WHAT THIS EXERCISE ASKS:
• 1. List every term that the employment agreement amendment below defines by placing it in quotation marks inside parentheses.
• 2. Answer these questions from the employment agreement amendment below:
(a) As of what date is the amendment effective?
(b) In which state is the Company incorporated?
(c) What is the Executive deemed to have elected if he does not tell the Company of his decision to terminate within thirty days after the Triggering Event?
• 3. Carry on the employment agreement amendment below from the point where it stops.

TEXT TO READ:
%%

AMENDMENT TO EMPLOYMENT AGREEMENT
This Amendment (this "Amendment") amends and modifies the Employment
Agreement (the "Agreement") between Life Re Corporation, a Delaware
corporation (the "Company"), and Xxxxxxx X. Xxxxxx (the "Executive"),
effective as of June 9, 1995.
WHEREAS, the Company and the Executive desire to amend the Agreement to
provide the Executive with additional security in the event of a change in
control of the Company;
NOW, THEREFORE, the Company and the Executive hereby agree as follows:
(1) A paragraph 9A, which reads in its entirety as follows,
shall be added to the Agreement:
9A. Change in Control. Within thirty days after the
occurrence of a Triggering Event, the Executive, in his sole
discretion, may elect to either (i) terminate his employment with
the Company following the occurrence of the Change in Control
relating to the Triggering Event (if such Change in Control
actually does occur), or (ii) continue his employment with the
Company, regardless of the occurrence of the Change in Control. If
the Executive does not inform the Company of his decision to
terminate his employment therewith following the related Change in
Control (should such Change in Control actually occur) within
thirty (30) days after the occurrence of the Triggering Event, the
Executive will be deemed to have elected to continue his
employment with the Company. If the Executive elects to terminate
his employment with the Company following the occurrence of the
Change in Control, upon such termination, pursuant to the last
paragraph of this paragraph 9A, the Company will cause the
Executive to be paid the amount the Executive would have been paid
under paragraph 9(a) had his employment with the Company been
terminated by the Company following the occurrence of a Change in
Control.

%%

MATERIAL:

%%

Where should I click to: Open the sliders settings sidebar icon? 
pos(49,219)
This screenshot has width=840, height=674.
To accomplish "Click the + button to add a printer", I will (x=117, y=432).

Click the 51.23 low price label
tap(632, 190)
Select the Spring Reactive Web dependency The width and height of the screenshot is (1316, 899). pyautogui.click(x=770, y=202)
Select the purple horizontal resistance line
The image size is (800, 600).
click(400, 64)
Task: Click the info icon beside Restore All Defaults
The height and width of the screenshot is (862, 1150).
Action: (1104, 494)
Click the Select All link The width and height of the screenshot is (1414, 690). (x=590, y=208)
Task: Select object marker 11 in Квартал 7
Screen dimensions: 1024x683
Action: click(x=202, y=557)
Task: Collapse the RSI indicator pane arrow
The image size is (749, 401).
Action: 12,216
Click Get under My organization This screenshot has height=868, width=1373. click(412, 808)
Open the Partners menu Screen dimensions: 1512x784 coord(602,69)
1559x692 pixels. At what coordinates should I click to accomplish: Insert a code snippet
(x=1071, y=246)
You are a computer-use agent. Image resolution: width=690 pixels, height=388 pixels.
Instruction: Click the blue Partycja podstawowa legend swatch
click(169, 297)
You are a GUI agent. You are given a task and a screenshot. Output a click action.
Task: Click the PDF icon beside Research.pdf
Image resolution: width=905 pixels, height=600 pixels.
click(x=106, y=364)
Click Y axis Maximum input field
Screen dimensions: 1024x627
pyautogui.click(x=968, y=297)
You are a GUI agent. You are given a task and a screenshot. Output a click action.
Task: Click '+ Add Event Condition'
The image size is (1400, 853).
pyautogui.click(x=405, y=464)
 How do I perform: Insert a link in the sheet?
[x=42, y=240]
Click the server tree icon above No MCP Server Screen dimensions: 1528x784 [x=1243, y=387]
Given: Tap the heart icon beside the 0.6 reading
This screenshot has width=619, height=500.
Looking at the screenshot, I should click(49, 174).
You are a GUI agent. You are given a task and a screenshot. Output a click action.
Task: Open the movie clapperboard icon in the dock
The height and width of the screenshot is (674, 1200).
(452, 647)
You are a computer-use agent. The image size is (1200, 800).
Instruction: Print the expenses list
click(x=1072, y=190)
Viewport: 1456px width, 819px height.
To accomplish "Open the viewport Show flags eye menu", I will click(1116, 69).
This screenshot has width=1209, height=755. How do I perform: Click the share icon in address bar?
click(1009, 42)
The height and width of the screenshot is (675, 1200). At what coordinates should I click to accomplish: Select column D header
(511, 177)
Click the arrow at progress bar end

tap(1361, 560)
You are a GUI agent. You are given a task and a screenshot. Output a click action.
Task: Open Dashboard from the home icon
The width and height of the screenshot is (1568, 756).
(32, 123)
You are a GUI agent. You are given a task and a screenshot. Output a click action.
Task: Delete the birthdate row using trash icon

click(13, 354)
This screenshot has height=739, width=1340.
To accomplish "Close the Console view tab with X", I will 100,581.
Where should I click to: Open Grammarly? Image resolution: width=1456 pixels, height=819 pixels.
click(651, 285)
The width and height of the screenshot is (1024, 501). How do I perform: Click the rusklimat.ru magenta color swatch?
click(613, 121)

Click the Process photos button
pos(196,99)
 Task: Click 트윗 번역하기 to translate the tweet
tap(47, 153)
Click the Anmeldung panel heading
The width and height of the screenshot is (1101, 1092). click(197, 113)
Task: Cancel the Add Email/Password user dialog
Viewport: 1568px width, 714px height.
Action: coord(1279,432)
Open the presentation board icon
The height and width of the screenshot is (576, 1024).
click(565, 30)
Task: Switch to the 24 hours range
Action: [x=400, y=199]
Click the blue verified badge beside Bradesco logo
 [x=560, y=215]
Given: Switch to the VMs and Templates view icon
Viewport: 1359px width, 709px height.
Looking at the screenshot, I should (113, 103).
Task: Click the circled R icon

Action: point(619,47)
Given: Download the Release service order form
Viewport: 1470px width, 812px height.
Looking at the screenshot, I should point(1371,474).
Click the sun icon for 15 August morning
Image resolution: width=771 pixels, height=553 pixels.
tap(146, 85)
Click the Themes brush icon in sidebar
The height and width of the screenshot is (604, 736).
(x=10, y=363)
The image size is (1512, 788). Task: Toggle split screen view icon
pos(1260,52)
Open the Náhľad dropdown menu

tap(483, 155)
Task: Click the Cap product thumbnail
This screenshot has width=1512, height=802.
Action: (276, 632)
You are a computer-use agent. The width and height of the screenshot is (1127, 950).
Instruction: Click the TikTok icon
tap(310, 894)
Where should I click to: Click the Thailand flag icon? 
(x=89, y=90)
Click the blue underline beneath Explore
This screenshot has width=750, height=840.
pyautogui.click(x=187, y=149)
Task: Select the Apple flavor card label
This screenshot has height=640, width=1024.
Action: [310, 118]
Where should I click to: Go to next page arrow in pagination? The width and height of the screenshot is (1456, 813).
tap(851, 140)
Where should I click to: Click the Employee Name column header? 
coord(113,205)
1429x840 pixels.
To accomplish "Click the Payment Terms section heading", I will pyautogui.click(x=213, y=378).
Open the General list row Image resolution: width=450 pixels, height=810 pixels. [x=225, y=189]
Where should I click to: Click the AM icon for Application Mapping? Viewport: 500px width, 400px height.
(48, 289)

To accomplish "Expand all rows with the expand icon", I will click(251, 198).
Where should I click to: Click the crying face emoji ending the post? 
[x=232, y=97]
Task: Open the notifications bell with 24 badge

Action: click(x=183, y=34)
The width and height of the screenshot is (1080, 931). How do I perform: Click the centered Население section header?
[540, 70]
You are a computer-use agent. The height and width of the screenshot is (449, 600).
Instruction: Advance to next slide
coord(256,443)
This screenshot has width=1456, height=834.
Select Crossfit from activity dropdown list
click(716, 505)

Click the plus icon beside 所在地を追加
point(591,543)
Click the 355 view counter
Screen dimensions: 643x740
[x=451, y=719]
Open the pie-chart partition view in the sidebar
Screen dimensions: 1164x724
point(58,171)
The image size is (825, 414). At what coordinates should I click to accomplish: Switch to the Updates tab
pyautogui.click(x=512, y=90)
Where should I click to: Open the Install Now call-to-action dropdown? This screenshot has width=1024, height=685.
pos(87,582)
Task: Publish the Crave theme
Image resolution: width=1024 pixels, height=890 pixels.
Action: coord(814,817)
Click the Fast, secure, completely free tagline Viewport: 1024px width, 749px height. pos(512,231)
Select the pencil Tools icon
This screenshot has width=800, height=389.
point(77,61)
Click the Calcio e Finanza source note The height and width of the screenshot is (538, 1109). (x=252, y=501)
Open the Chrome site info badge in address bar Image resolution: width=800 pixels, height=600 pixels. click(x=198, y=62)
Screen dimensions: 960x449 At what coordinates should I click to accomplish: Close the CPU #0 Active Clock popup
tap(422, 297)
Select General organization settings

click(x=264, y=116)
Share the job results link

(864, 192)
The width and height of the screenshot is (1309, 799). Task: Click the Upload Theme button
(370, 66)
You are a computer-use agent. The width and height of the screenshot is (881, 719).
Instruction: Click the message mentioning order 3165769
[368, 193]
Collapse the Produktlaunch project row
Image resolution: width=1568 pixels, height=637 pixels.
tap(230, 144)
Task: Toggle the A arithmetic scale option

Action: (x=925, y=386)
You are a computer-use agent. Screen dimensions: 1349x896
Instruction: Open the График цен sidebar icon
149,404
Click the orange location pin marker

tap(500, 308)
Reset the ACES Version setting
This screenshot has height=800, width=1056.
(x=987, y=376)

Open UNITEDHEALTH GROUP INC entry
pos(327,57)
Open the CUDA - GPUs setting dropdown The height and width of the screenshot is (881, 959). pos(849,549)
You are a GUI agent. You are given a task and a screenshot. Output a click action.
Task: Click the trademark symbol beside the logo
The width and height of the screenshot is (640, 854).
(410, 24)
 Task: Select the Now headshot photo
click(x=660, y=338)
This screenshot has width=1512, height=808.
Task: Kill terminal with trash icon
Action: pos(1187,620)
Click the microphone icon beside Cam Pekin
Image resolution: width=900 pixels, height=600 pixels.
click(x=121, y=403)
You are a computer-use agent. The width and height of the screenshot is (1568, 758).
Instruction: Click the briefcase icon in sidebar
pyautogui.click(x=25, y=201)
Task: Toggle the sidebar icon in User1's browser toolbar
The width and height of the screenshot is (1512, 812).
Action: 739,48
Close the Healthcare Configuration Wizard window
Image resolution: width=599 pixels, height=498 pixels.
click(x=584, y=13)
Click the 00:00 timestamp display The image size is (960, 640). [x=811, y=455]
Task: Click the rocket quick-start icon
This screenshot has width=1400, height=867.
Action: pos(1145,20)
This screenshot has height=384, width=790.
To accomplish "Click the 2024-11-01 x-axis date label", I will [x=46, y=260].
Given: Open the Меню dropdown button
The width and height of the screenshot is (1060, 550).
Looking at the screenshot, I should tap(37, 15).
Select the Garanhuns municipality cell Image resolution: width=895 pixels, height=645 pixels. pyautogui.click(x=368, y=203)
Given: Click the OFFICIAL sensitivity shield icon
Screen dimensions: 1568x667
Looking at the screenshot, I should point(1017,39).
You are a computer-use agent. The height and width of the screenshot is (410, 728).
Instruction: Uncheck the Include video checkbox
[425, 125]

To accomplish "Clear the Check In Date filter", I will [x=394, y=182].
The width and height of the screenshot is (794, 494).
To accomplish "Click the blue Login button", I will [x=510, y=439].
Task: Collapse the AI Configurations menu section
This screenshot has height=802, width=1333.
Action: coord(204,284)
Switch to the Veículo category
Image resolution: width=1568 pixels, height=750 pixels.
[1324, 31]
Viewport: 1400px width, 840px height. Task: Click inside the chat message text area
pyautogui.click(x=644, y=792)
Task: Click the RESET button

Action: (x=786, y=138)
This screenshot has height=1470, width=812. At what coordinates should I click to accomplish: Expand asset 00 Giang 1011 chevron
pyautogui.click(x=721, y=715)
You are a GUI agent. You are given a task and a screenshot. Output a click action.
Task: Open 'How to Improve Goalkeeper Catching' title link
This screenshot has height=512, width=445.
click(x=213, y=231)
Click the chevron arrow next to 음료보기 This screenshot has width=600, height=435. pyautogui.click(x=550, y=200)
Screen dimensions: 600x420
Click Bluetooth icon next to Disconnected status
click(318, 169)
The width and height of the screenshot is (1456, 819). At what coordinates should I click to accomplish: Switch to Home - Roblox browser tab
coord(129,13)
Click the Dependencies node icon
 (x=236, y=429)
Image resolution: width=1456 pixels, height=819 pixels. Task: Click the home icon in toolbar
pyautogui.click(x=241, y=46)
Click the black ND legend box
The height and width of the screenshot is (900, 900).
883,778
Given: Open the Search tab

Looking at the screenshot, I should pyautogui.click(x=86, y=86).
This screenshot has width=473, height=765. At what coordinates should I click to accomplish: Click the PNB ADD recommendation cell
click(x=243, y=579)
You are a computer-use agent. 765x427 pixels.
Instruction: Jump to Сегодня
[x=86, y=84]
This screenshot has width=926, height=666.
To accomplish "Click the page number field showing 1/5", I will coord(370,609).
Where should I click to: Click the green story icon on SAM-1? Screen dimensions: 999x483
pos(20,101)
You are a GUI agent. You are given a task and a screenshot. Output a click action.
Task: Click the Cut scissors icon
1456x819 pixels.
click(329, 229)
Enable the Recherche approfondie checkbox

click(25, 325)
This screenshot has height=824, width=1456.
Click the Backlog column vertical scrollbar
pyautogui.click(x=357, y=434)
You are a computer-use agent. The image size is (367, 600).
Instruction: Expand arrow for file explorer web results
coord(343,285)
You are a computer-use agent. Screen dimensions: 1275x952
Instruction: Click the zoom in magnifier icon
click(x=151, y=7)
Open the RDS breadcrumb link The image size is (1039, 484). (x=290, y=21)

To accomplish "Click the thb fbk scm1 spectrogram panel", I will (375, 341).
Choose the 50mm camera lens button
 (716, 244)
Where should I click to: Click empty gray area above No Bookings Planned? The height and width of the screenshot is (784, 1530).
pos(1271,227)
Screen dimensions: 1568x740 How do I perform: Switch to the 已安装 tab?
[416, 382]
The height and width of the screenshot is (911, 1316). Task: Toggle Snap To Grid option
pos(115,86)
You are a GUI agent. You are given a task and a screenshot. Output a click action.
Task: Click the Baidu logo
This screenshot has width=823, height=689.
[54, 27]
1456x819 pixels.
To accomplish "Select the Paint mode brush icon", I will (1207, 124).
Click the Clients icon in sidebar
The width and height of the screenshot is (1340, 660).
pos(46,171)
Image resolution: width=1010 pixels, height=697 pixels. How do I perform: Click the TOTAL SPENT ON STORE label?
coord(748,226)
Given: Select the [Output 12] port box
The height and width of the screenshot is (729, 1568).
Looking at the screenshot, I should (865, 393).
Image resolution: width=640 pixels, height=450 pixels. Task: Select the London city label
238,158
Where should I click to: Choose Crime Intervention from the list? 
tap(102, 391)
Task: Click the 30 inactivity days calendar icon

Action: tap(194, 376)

%%

RESULTS:
• 1.
Amendment
Agreement
Company
Executive

• 2.
(a) June 9, 1995
(b) Delaware
(c) To continue his employment with the Company

• 3.
For purposes of this paragraph 9A, a "Triggering Event"
shall mean solely the earliest to occur of the following:
(i) for purposes of a Change in Control under paragraph
20(e)(i), the date as of which any person (as such term is used in
paragraphs 13(d) and 14(d)(2) of the Exchange Act, hereinafter in
this paragraph 20(e), "Person") files a Form A or similar
application with a regulatory authority in either case which
evidences an intent to effect a Change in Control; and
(ii) for purposes of a Change in Control under paragraph
20(e)(ii) or (iii), the date on which notice of the applicable
shareholder vote is sent to holders of common stock of the
Company.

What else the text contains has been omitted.